CONSIGNE: Recopiez fidèlement le passage du texte sur la route migratoire de l'Est qui va de « Des dizaines de milliers » à « terminé son lycée. ».

TEXTE PROPOSÉ:
------------------------------------------------------------
Les passeurs avaient promis à Fentahun Derebe de l’amener en Arabie saoudite, où il pourrait gagner plus d’argent qu’il n’en avait jamais rêvé, puis revenir chez lui, en Ethiopie, pour monter son entreprise.

Arrivé sur la côte somalienne, les passeurs lui ont demandé plus d’argent. Fentahun ne pouvait pas payer. Alors ils l’ont abandonné. Sans argent, seul, le jeune homme de 19 ans n’a eu d’autre choix que de rebrousser chemin, plusieurs centaines de kilomètres à travers le désert.

« On m’avait dit que j’aurais un bon travail et que je changerais de vie. On m’avait dit que ce serait facile. Mais ça ne s’est pas du tout passé comme ça », raconte de sa voix douce le jeune homme, rencontré à Hargeisa, dans le nord de la Somalie.

De nombreux migrants africains, principalement éthiopiens, échouent dans cette ville, carrefour de l’une des routes migratoires les plus fréquentées au monde : la « route de l’Est », vers la péninsule arabique.

Le voyage est périlleux, parfois fatal

Loin des caméras braquées sur l’Europe, les traversées de la Méditerranée et les milliers de réfugiés actuellement massés aux frontières polonaises, cette autre route connaît un regain de fréquentation.

Le voyage est périlleux, parfois fatal, à travers les déserts et certaines régions chaotiques de la Corne de l’Afrique, les eaux tumultueuses du golfe d’Aden, jusqu’au Yémen en guerre. De là, les migrants doivent traverser de nouvelles zones hostiles dans l’espoir d’atteindre l’Arabie saoudite ou d’autres Etats du Golfe pour y trouver du travail. La plupart n’y arrivent jamais.

Des dizaines de milliers d’entre eux se retrouvent piégés au Yémen, incapables de payer un voyage de retour, pris en otage par des passeurs ou détenus par les autorités locales. En mars, un incendie dans un centre de détention surpeuplé de la capitale yéménite a tué des dizaines de migrants.

Le même mois, vingt personnes sont mortes noyées lorsque des passeurs ont jeté par-dessus bord des dizaines de migrants de leur embarcation surchargée en route vers le Yémen. Beaucoup ne quittent jamais l’Afrique, escroqués comme Fentahun avant même de mettre les voiles.

« La route n’était pas sûre »

« Ils m’ont dit que ça coûterait 500 dollars [quelque 440 euros] pour monter sur le bateau. Je n’en avais même pas 100. J’ai été choqué », raconte le jeune homme, qui a quitté sa ville de Gondar, dans le nord de l’Ethiopie, ayant à peine terminé son lycée.
------------------------------------------------------------
EXTRAITS DU CORPUS:
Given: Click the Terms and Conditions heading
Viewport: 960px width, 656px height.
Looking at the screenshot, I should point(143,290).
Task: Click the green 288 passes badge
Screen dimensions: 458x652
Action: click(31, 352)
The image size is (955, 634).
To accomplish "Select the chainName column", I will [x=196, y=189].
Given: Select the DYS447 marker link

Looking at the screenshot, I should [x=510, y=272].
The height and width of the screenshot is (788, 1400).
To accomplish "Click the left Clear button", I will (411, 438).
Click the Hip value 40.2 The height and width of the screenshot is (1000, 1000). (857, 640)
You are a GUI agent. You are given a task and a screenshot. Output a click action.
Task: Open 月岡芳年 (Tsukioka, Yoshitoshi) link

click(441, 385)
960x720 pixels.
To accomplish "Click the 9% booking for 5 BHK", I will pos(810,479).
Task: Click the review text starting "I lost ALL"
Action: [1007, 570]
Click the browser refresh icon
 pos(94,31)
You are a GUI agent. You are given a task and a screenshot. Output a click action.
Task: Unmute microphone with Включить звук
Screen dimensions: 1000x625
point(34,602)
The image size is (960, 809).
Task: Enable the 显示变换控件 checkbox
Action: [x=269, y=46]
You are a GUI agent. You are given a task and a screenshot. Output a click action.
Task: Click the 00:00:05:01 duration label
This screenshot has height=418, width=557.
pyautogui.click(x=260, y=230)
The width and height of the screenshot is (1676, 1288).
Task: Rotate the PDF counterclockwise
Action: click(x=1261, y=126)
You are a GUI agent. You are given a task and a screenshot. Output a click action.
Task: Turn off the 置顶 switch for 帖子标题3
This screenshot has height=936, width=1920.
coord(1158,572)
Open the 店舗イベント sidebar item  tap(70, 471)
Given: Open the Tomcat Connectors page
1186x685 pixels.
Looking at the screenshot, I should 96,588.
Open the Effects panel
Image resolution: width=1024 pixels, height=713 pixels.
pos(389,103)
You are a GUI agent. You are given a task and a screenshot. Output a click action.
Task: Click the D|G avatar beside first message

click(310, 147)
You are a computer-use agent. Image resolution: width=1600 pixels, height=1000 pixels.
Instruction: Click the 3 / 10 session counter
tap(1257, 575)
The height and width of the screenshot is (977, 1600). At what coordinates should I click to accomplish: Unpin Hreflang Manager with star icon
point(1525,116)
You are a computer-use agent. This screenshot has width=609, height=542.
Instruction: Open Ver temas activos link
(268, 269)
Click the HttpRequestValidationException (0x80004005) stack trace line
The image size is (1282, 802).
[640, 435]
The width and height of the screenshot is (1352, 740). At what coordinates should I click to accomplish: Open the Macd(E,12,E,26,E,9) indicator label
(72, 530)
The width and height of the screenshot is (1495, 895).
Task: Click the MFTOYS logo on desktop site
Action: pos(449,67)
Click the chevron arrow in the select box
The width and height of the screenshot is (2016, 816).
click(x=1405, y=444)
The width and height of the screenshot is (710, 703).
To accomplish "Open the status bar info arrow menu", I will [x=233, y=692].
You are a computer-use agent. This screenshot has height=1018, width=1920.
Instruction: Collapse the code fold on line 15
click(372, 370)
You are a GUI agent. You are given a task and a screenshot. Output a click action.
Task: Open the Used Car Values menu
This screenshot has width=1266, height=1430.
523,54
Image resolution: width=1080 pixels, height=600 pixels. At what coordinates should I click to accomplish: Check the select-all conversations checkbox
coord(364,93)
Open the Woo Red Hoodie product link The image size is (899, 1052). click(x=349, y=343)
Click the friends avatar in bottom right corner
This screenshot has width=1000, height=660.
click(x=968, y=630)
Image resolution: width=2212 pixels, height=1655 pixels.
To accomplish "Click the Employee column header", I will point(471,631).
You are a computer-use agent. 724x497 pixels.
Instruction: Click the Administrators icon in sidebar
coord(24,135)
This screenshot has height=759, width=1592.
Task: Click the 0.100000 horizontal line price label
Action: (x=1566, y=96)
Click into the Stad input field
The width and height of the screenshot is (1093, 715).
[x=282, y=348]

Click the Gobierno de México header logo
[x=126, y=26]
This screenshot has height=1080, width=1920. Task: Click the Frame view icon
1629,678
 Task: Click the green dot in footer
------------------------------------------------------------
CORRIGÉ:
Des dizaines de milliers d’entre eux se retrouvent piégés au Yémen, incapables de payer un voyage de retour, pris en otage par des passeurs ou détenus par les autorités locales. En mars, un incendie dans un centre de détention surpeuplé de la capitale yéménite a tué des dizaines de migrants.

Le même mois, vingt personnes sont mortes noyées lorsque des passeurs ont jeté par-dessus bord des dizaines de migrants de leur embarcation surchargée en route vers le Yémen. Beaucoup ne quittent jamais l’Afrique, escroqués comme Fentahun avant même de mettre les voiles.

« La route n’était pas sûre »

« Ils m’ont dit que ça coûterait 500 dollars [quelque 440 euros] pour monter sur le bateau. Je n’en avais même pas 100. J’ai été choqué », raconte le jeune homme, qui a quitté sa ville de Gondar, dans le nord de l’Ethiopie, ayant à peine terminé son lycée.